━━━━━ Data provided
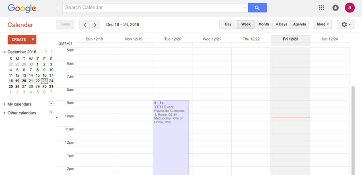Go to next week arrow
This screenshot has height=175, width=362.
(95, 24)
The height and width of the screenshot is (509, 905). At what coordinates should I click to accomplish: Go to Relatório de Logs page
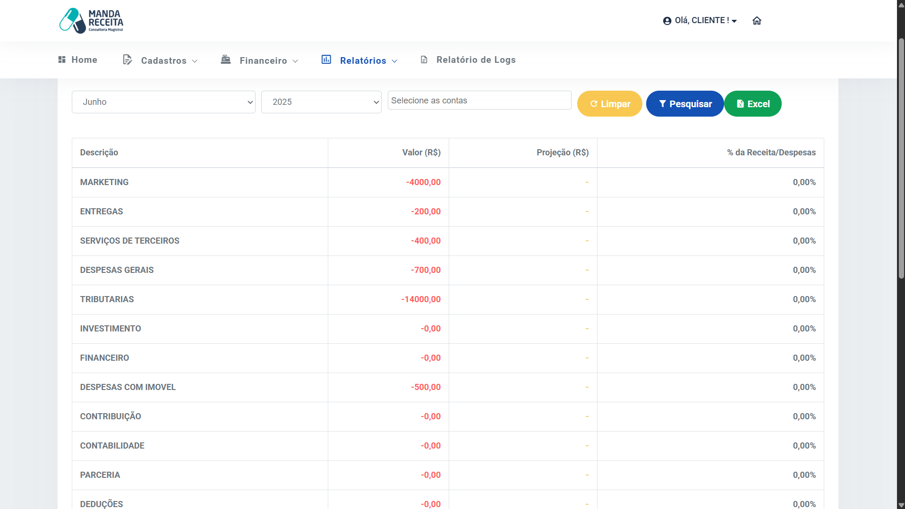tap(476, 60)
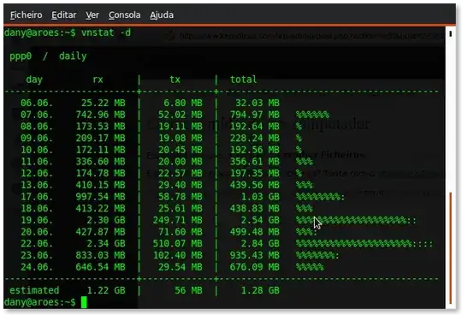The image size is (462, 315).
Task: Click the 'rx' column header
Action: click(98, 80)
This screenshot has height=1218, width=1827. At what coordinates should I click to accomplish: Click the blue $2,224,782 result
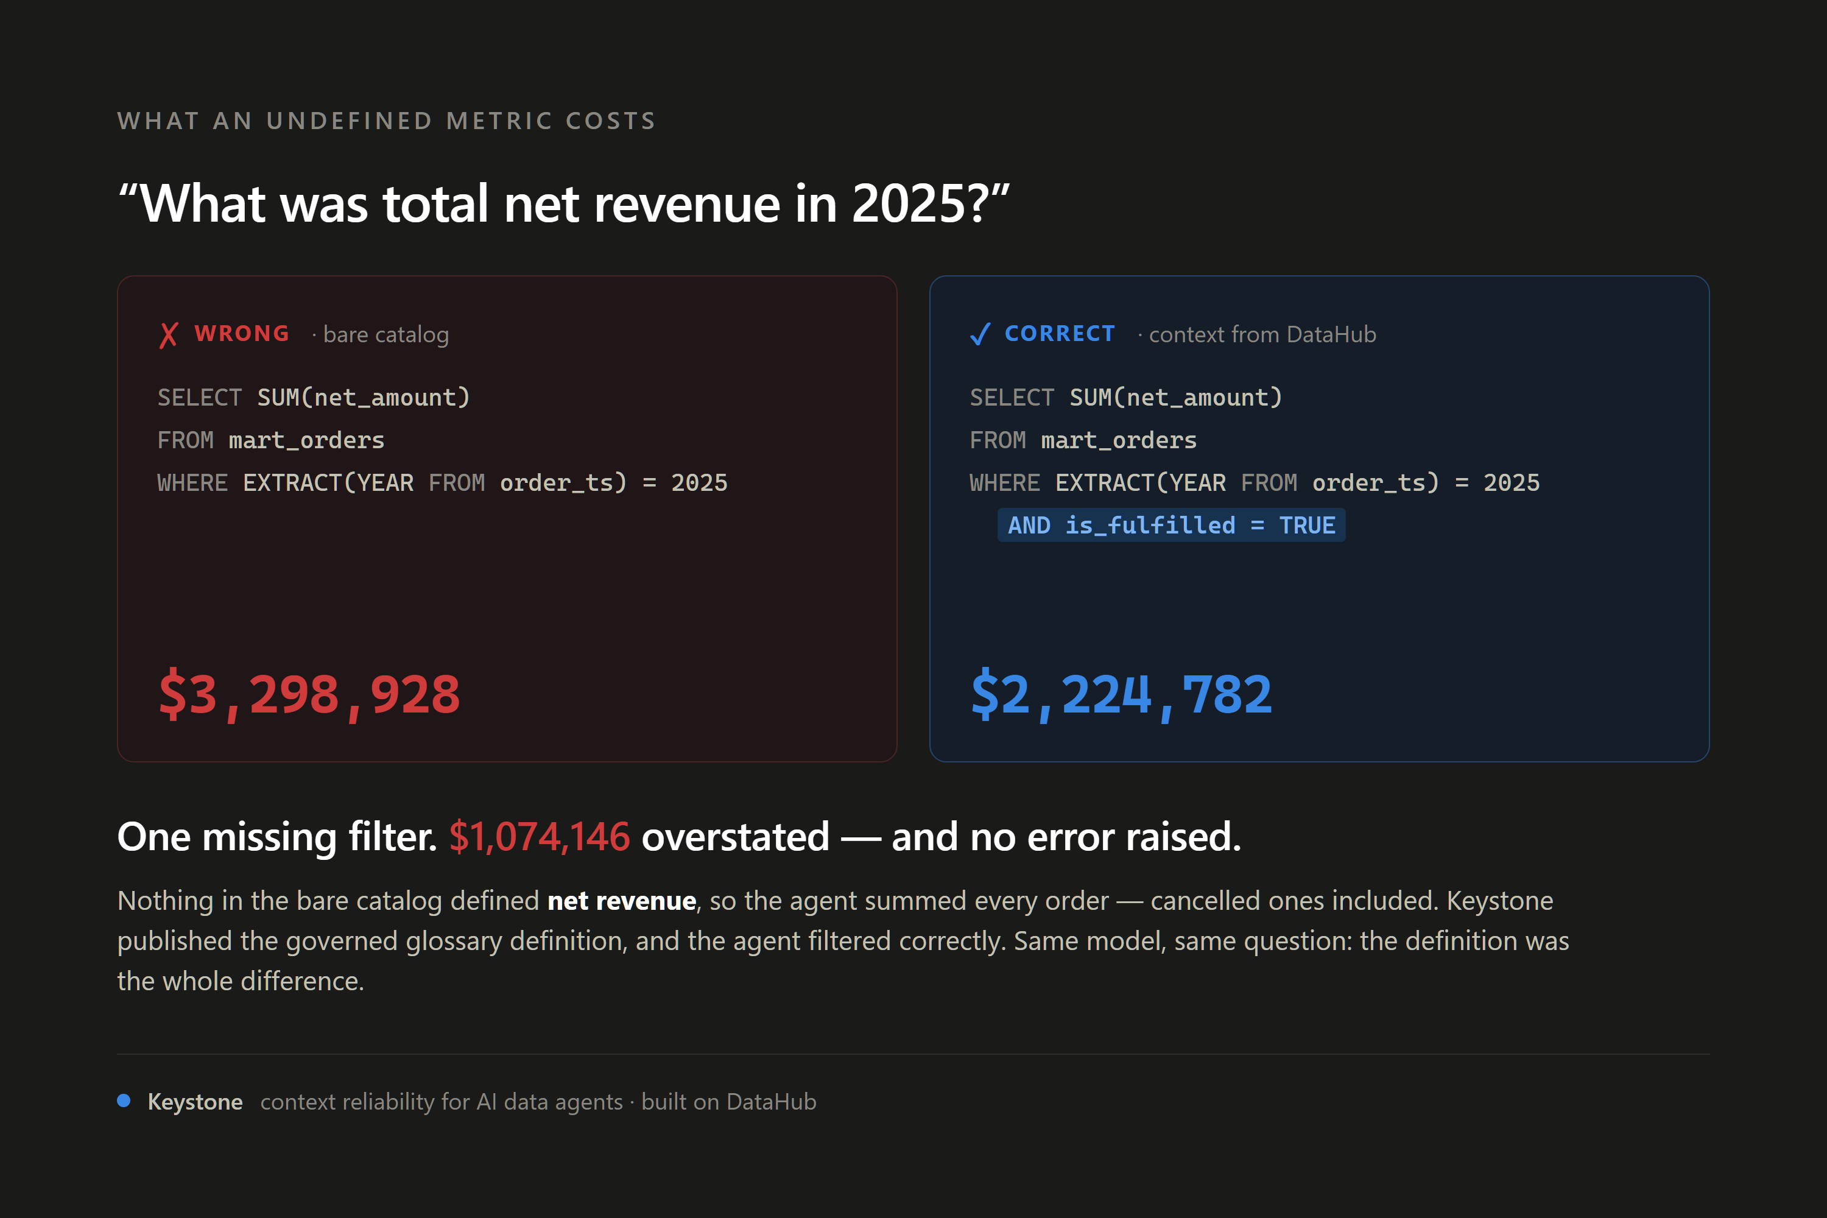1122,694
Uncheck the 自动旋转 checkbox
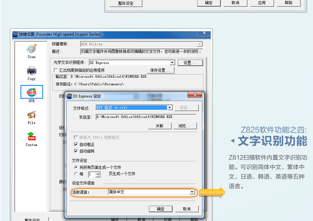The height and width of the screenshot is (221, 313). (x=76, y=151)
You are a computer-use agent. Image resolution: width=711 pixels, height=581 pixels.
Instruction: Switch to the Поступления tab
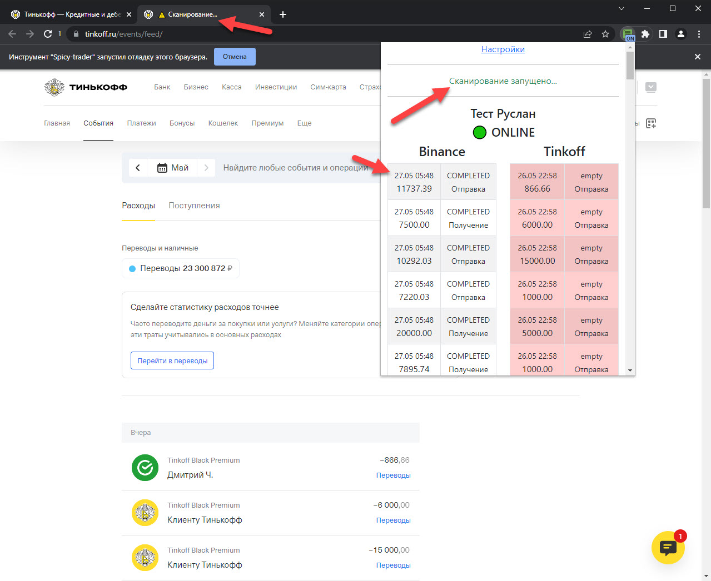[x=194, y=206]
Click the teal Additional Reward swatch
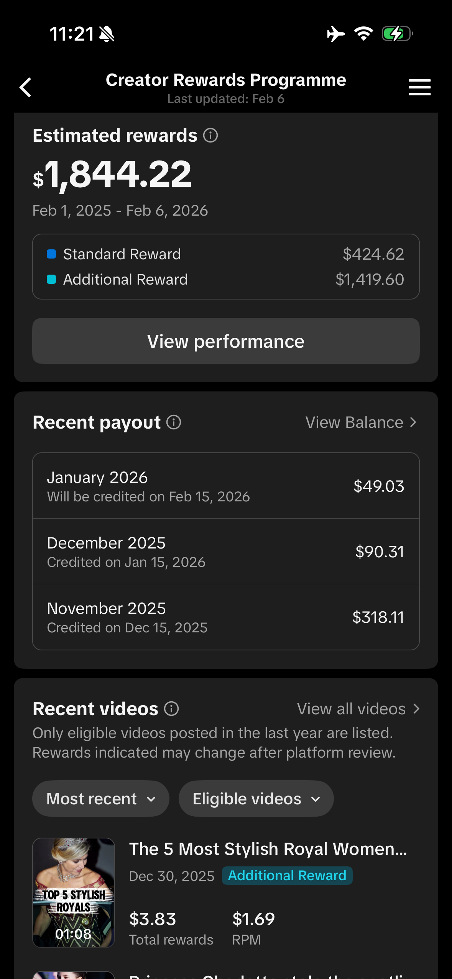452x979 pixels. (51, 279)
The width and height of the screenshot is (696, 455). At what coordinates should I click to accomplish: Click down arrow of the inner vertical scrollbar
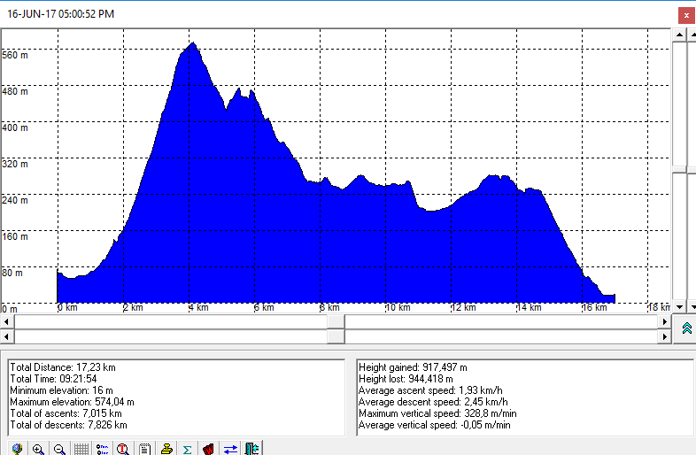point(678,306)
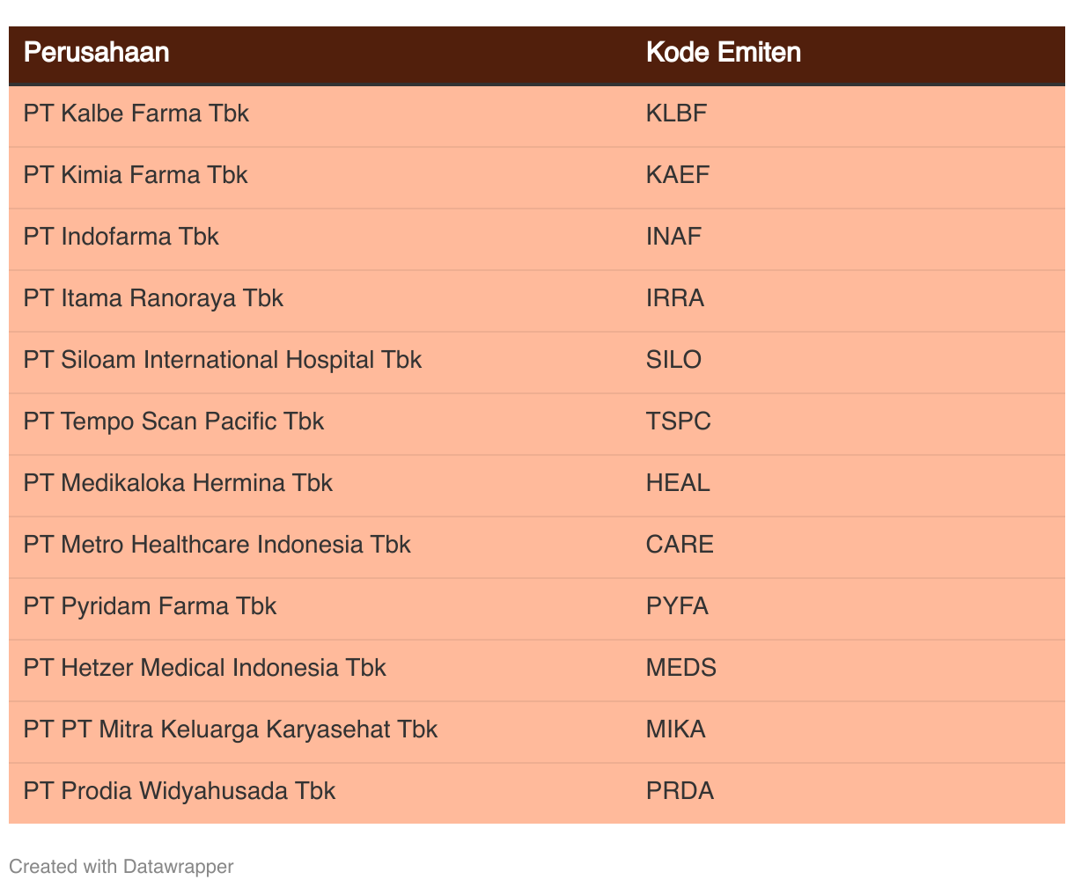Select PT Siloam International Hospital Tbk
Screen dimensions: 1074x887
click(223, 360)
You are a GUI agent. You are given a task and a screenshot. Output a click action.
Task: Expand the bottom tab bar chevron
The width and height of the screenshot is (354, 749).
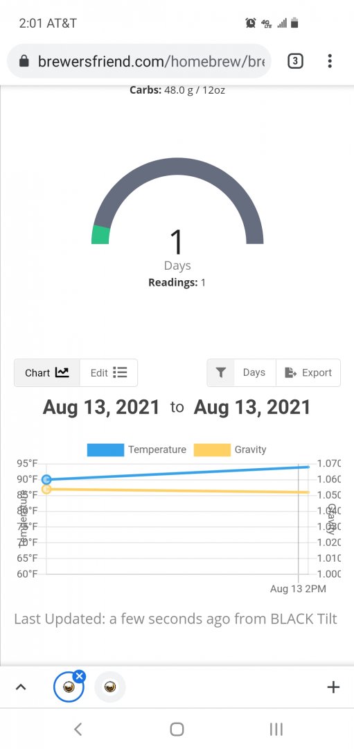(21, 687)
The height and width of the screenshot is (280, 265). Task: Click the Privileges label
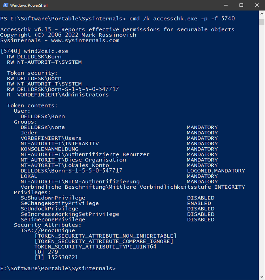coord(30,193)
━━━━━━━━━━
** Work item **
Give back word for word the lines from the one containing "This screenshot has height=1218, width=1827." through the final line of the data above. Pictures are to be left out.

** Worked solution **
This screenshot has height=1218, width=1827. At what coordinates should I click to accomplish: Click the blue $2,224,782 result
1122,694
Uncheck the 自动旋转 checkbox
The height and width of the screenshot is (221, 313). (x=76, y=151)
You are a computer-use agent. Image resolution: width=711 pixels, height=581 pixels.
Instruction: Switch to the Поступления tab
[x=194, y=206]
Click the teal Additional Reward swatch
452x979 pixels. (51, 279)
The width and height of the screenshot is (696, 455). At what coordinates should I click to accomplish: Click down arrow of the inner vertical scrollbar
point(678,306)
Select PT Siloam International Hospital Tbk
Screen dimensions: 1074x887
click(223, 360)
You are a GUI agent. You are given a task and a screenshot. Output a click action.
Task: Expand the bottom tab bar chevron
The width and height of the screenshot is (354, 749).
(21, 687)
The height and width of the screenshot is (280, 265). Task: Click the Privileges label
coord(30,193)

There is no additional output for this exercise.